(Extracted data entries)
*** Begin section ***
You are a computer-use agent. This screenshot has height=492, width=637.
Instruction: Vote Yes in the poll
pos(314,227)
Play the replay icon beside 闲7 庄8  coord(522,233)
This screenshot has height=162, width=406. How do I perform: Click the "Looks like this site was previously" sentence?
*** End section ***
*** Begin section ***
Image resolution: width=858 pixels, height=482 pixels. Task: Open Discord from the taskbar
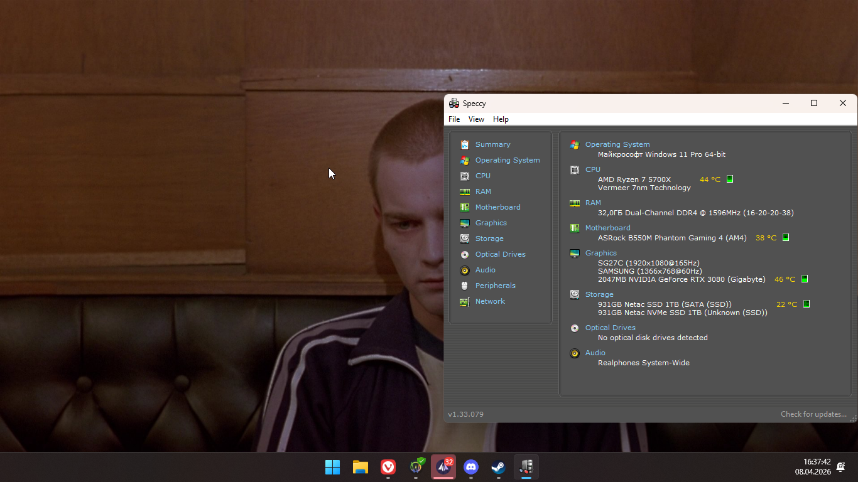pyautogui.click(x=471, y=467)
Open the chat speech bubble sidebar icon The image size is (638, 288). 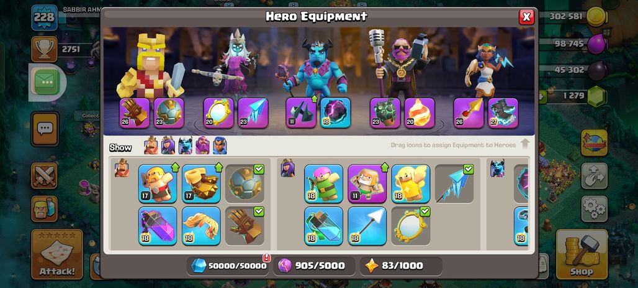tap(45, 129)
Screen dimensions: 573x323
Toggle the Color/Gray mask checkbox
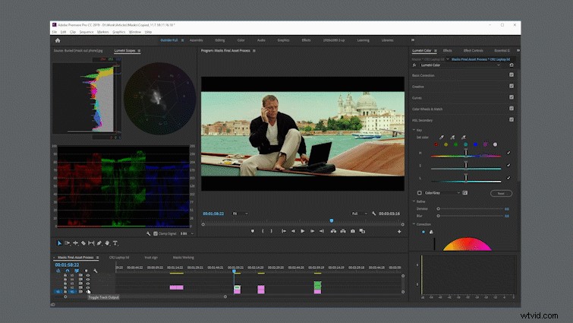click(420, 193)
*** End section ***
*** Begin section ***
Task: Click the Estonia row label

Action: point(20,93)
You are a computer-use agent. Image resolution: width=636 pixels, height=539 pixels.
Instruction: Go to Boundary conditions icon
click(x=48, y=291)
*** End section ***
[WHAT THIS TASK INVOLVES] With "screenshot" as the search word, count the matching lines in the records and give the number alone.

[TASK RESULT] 2